『バリ|幻影 バリ影絵芝居』
Music for the Balinese Shadow Play
Gendèr Wayang from Teges Kanyinan, Pliatan, Bali
CD: (株)ワーナーミュージック・ジャパン
シリーズ:ノンサッチ・エクスプローラー50
WPCS-10709 (2001年)
定価¥1,260 (税抜価格)¥1,200
Made in Japan
帯文:
「幻想的なバリの夜に繰り広げられる神秘的な人形影絵芝居の伴奏音楽をリアルに収録!」
帯裏文:
「様々な芸能が華麗に息づく神々の島バリで、世界中から訪れる人々を魅了してやまない人形影絵芝居。このアルバムは、その影絵芝居を幻想的な雰囲気に彩る魅力的な音楽グンデル・ワヤンを、現地の名手たちの協力を得て臨場感豊かに録音することに成功した魅力の高い1枚です。」
幻影~バリ影絵芝居
Music for the Balinese Shadow Play
採録:ロバート・E・ブラウン
Recorded by Robert E. Brown
1.プンムカー 17:20
Pemungkah
2.レボン 4:13
Rébong
3.スカティ 3:05
Sekati
4.スカール・スンサン 3:12
Sekar Sungsang
5.スカンディ 4:58
Sekandi
6.メセム 3:23
Mèsem
7.バテル 2:36
Batèl
8.ルンダー 4:17
Rundah
9.タブー・チャリ 0:41
Tabuh Gari
マデ・グリンダム、ノーマン・グリンディング、ワヤン・ニャンプー、マデ・ロチャン
Made Grindam, Norman Grinding, Wayan Nyampuh, Made Lochang
[現地録音] 1969年7月 採録:ロバート E・ブラウン
「現地録音のため、一部に収録時のノイズ等がありますがご了承ください。
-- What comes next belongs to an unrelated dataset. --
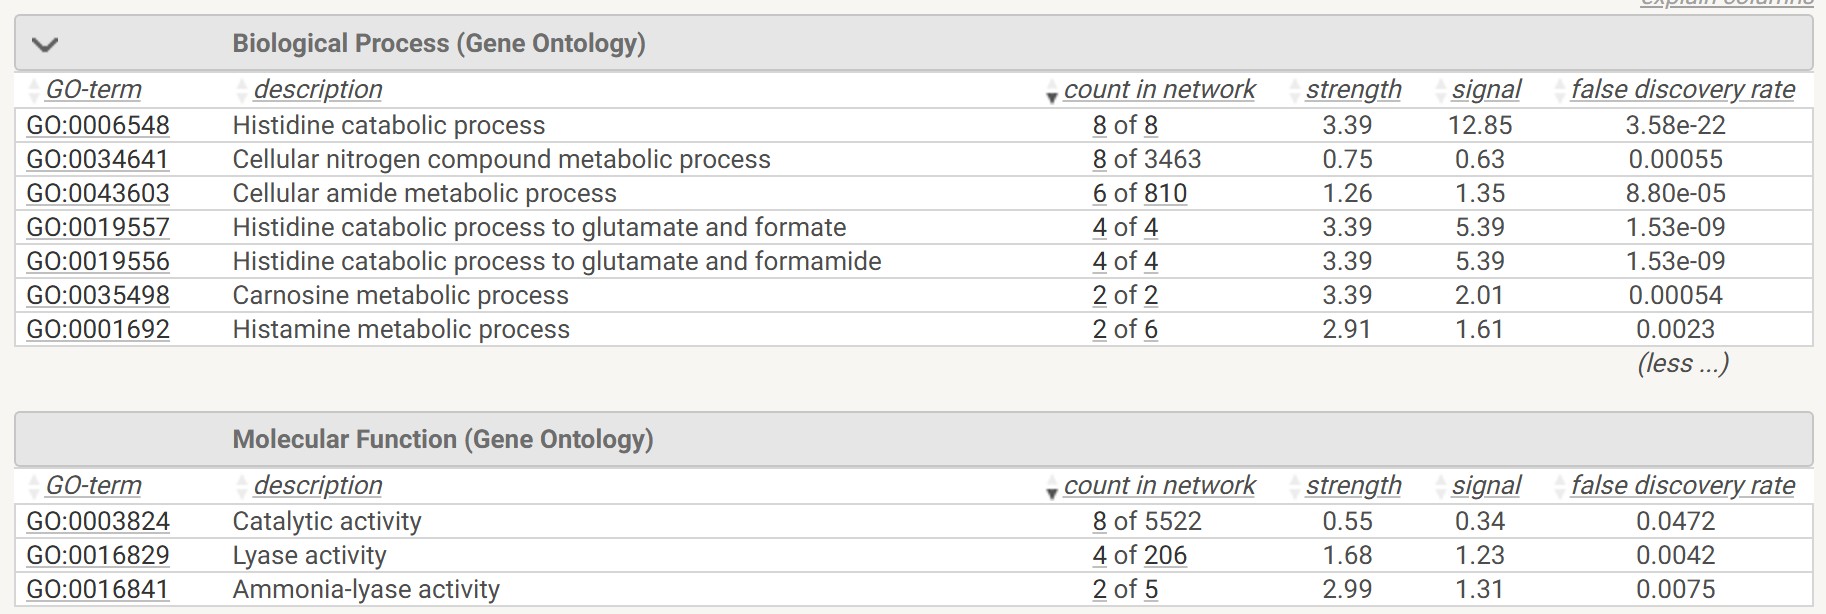Sort Molecular Function by strength column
」
◆本CD解説(ロバート E・ブラウン)より◆
「ここに聴くバリの人形芝居ワヤンの伴奏音楽グンデル・ワヤンは、プリアタン村のタガス・カニュイナン地区にある寺院のあずまやで録音された。(中略)グンデル・ワヤンは常に4人の奏者によって演奏されるが、ここで演奏しているのは最高のグンデル・ワヤン・クァルテットの1つ。(中略)これまで西洋で聴くことのできたグンデル・ワヤンの録音あるいはライヴ演奏は、ガムラン・ゴン・クビャールの奏者たちがグンデル・ワヤンの一例として演奏される短い曲が大半だった。ガムラン・ゴン・クビャールとグンデル・ワヤンでは、必要な演奏テクニックもかなり違う。(中略)今回の録音によって、これまでほとんど知られていなかった音楽の素晴らしいレパートリーを体験してもらえることだろう。」
「4人の演奏家は、祭礼の準備で忙しい合間をぬって、1969年7月25日に行われたこの録音のために時間を割いてくれた。」
「ワヤンはたいてい夜を徹して続けられる。そのストーリーは、インドの壮大な叙事詩『マハーバーラタ』をバリ化した素材を中心に多種多様。時には『ラーマーヤナ』に基づいた物語が展開されることもある。その場合は、影絵芝居全体の伴奏を務める4つの旋律打楽器グンデルに数個の小型ゴングと太鼓が加わって戦いのシーンに迫力を添える。芝居はダランと呼ばれる1人の人形師によって演じられる。ダランは小さな布製の幕の前に足を組んで座って人形を操作する。」
「ワヤンの伴奏に使用される楽器はジャワでもバリでも使われているグンデルと呼ばれる打楽器。薄い青銅の音板(鍵)を木琴状に並べ、各鍵のピッチに合わせて注意深く調律されている。ワヤンの伴奏には2台ずつ2組のグンデルが使われ、一方はもう一方とわざとピッチをわずかにずらして調律してある。それによってバリの音楽の大きな特色であるゆらゆらと揺らめく音のうなり(ビート)が生じる。」
「グンデル・ワヤンには、バリのほとんどの合奏音楽と同様に5音音階が使われる。ただし他の大部分のバリの音楽とは違って、際立って広い音程と際立って狭い音程が使われることはなく、従ってその調律法はジャワのガムラン・ゴン・クビャールの5音音階ペロッグよりむしろジャワのスレンドロに非常に近い。こうしたバランスのとれた調律法が音楽のバランスのよさに結び付いているのは間違いないだろう。ただし、楽器はセットごとに別個に調律されること、そしてセットによってはペロッグの調律法に近い場合があることはここで指摘しておきたい。ここにも、細かいところでの多様性と個性を重んじるバリ人気質が表れている。」
◆本CDについて◆
二つ折りブックレット内側にトラックリスト&クレジット、写真図版(モノクロ)3点。裏表紙にLP裏ジャケット縮小再現。投げ込み(十字折り)に解説「グンデル・ワヤン:バリ島の影絵芝居のための音楽/バリ島プリアタン村タガス・カニュイナンのグンデル・ワヤン」(ロバート E・ブラウン/訳:栗田洋、「このライナーノーツは、オリジナルLP発売時の解説の翻訳です。」)。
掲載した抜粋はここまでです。